University of Waterloo scientists have created new artificial intelligence (AI) software that is capable of identifying and quantifying different kinds of cyanobacteria. Cyanobacteria, or blue-green algae, poses a significant threat to water systems, which can shut down entirely in the sudden presence and proliferation of such bacteria.
“This tool will arm us with a sentinel system, a more rapid indication when they are threatened,” said Monica Emelko, professor of civil and environmental engineering and member of the Water Institute of Waterloo. “The exciting piece is that we’ve shown testing utilizing AI can be done quickly and well. Now it’s time to work through all the possible scenarios and optimize the technology.”
The new development from researchers combines the software with a microscope, allowing for swift analysis of water samples in search of algae cells. This process can be completed in 1 to 2 hours, which involves human confirmation from an analyst.
This substantially reduces the time period necessary to execute such sample testing, which currently takes 1 to 2 days to complete, as samples must be sent to labs for manual analysis by technicians. While other automated systems also currently exist, they come at a much higher price point than the new software system, rendering them incapable of widespread use.

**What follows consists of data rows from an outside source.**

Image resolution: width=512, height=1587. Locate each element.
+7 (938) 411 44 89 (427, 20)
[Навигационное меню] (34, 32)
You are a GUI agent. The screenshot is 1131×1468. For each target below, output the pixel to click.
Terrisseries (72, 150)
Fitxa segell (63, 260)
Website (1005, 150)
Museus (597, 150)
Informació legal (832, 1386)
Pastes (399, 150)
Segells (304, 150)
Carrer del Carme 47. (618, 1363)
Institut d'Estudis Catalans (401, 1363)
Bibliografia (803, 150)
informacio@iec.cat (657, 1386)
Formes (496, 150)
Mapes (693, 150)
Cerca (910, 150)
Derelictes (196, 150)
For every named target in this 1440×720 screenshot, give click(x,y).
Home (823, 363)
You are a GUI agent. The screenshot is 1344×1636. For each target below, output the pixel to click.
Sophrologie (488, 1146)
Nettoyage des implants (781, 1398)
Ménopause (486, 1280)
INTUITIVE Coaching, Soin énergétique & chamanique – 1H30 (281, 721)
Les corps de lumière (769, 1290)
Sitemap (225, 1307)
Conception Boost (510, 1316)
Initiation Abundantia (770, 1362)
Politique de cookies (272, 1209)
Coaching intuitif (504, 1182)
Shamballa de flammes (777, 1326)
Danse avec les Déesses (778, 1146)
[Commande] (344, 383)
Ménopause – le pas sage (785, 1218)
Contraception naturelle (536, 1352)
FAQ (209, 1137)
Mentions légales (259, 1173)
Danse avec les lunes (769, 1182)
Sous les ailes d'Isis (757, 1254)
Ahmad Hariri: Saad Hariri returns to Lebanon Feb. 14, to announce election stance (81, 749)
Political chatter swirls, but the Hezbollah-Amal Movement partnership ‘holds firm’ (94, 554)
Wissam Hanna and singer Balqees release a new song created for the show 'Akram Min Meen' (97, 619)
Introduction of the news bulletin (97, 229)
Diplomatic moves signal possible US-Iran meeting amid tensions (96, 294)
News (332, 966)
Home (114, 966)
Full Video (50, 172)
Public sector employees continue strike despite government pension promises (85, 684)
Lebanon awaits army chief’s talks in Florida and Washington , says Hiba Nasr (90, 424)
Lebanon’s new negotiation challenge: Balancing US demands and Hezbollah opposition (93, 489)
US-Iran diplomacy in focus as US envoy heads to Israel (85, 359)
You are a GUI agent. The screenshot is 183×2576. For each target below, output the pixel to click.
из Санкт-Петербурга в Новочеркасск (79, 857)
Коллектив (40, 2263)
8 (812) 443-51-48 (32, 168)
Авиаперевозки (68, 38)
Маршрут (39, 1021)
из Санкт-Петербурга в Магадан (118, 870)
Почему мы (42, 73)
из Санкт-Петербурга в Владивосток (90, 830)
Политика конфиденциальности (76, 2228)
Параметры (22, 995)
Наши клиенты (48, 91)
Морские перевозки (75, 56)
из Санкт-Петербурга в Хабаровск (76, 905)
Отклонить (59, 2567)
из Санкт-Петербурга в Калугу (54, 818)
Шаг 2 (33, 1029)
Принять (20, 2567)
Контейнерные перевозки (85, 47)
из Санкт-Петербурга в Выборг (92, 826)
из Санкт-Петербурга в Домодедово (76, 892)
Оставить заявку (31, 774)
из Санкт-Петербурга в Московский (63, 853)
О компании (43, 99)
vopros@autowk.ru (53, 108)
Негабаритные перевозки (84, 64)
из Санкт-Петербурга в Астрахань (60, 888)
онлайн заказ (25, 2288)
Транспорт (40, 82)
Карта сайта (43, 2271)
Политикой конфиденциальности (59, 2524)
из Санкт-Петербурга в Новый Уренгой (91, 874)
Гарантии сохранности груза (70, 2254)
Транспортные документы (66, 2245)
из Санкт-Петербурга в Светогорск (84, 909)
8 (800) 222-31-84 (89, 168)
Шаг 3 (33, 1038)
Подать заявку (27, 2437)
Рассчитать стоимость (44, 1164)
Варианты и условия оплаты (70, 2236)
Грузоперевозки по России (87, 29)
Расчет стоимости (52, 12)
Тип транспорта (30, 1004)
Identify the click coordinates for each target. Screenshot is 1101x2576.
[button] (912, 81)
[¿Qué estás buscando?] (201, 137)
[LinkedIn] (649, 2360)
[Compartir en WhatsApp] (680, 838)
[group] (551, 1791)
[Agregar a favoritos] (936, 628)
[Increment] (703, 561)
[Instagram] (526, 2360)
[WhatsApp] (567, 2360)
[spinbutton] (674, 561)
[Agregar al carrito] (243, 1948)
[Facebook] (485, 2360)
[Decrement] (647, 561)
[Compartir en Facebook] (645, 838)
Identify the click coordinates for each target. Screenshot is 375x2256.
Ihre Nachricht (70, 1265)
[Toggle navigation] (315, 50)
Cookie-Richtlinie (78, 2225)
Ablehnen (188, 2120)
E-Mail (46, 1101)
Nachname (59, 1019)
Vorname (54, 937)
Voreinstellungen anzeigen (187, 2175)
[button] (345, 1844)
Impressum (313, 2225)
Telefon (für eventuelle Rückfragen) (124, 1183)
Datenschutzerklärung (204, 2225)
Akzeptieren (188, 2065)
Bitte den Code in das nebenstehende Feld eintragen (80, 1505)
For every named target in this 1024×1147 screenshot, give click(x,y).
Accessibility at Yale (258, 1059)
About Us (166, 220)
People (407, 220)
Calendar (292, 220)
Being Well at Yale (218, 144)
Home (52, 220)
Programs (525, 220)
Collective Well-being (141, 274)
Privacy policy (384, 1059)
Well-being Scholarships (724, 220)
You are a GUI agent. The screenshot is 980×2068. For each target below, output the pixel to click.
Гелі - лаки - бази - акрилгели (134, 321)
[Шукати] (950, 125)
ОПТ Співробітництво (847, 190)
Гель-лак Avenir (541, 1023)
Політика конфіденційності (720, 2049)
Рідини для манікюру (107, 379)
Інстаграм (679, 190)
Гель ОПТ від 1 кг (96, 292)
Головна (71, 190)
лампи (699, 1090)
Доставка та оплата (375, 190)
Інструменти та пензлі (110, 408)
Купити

Because the new process can be executed so quickly, researchers claim that the AI system will provide early warning of potential problems regarding algae growth. The hope for the research team moving forward is for the technology to continuously monitor water flow while broadening the range of contaminants the software can analyze for.
“This brings our research into a high-impact area,” said Alexander Wong, a member of the research team. “Helping to ensure safe water through widespread deployment of this technology would be one of the great ways to really make AI count.”